Jamal Anderson abana persistentemente a cabeça, pintada num vermelho à Denis Rodman. Os amigos, que estão atrás dele, dizem-lhe coisas como “manda essa mulher à merda” ou “não oiças essa branquelas”. Jamal Anderson enxota-os: “Não, calem-se mas é vocês, eu quero ouvi-la.”
E, enfim, responde-lhe: “Eu falo disso, porque não tenho outra opção. Quando eu saio de casa, quando eu vou a bairros como o seu, a primeira coisa que sobressai é a cor da minha pele. É para aí que toda a gente olha, é nisso que toda a gente pensa, mais nada. E se você vivesse no meu bairro saberia o que é a perseguição policial com base apenas na cor da nossa pele. Eles andam a matar-nos, eles…”.

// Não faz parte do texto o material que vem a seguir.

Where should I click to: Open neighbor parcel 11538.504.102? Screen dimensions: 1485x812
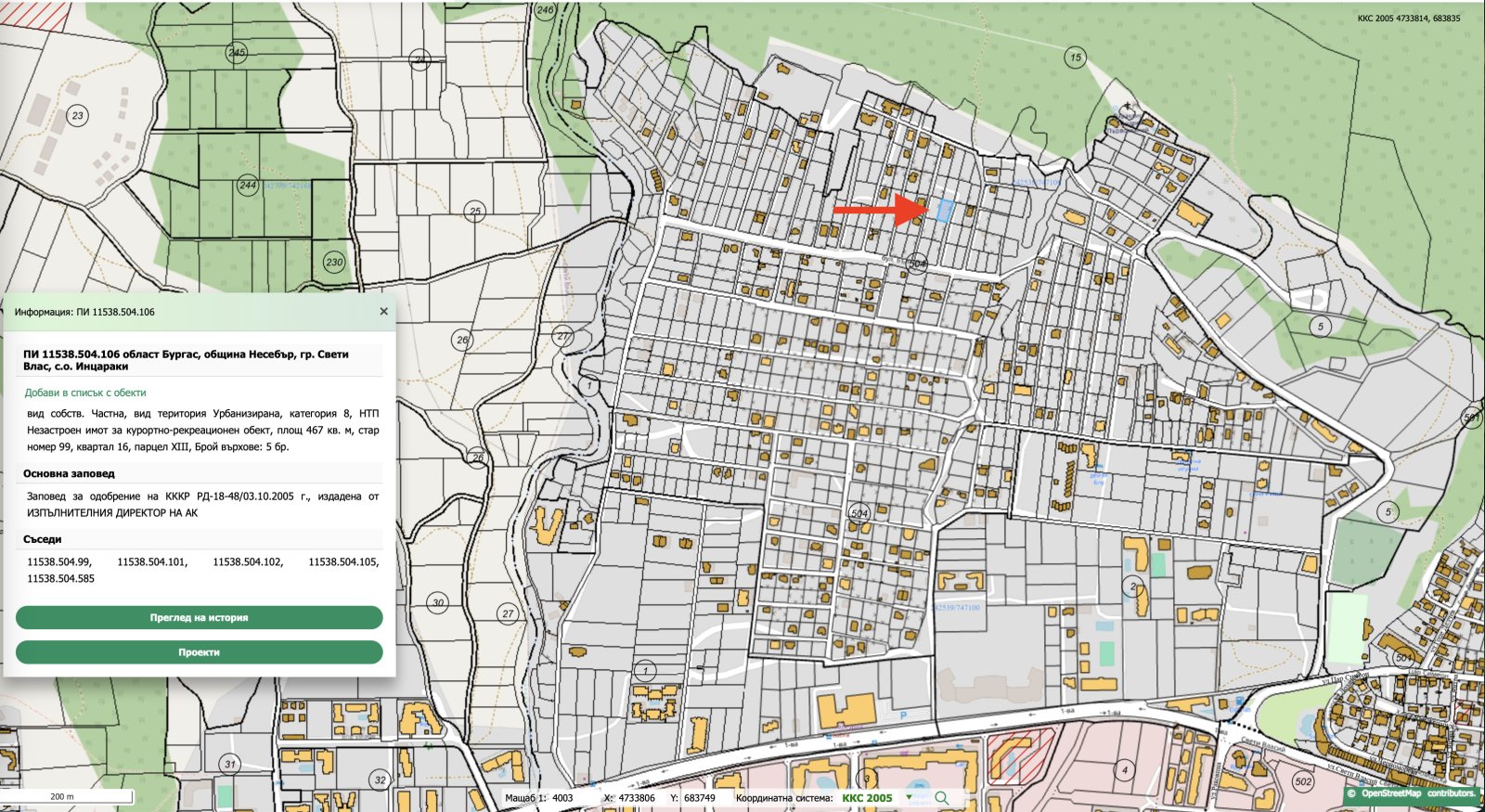click(248, 562)
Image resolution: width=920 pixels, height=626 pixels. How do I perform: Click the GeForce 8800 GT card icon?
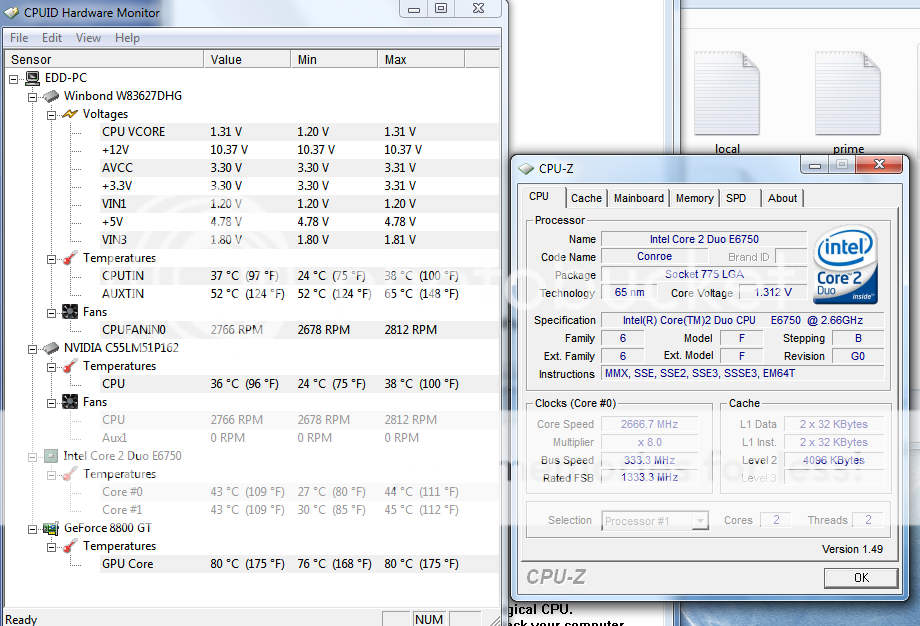click(x=50, y=528)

Quando Jamal Anderson diz esta última frase, Diane interrompe-o. “Não andam nada a matar-vos!”, afirma, justificando: “A polícia mata mais brancos do que negros, vai pesquisar isto!” Jamal Anderson defende que “isso é a maior mentira de sempre” e devolve-lhe: “Não, eles andam a matar-nos e as coisas estão a piorar”. Neste momento, a conversa perdeu a ordem inicial e já falam um por cima do outro. “É mentira, está a ficar melhor, isto está a ficar melhor para vocês também!”, diz Diane. Jamal Anderson não se fica: “Isso é que o que eles lhe venderam. É mentira”. Diane já está a recuar, mas não deixa de rematar: “As coisas estão melhores, eu sei que estão”.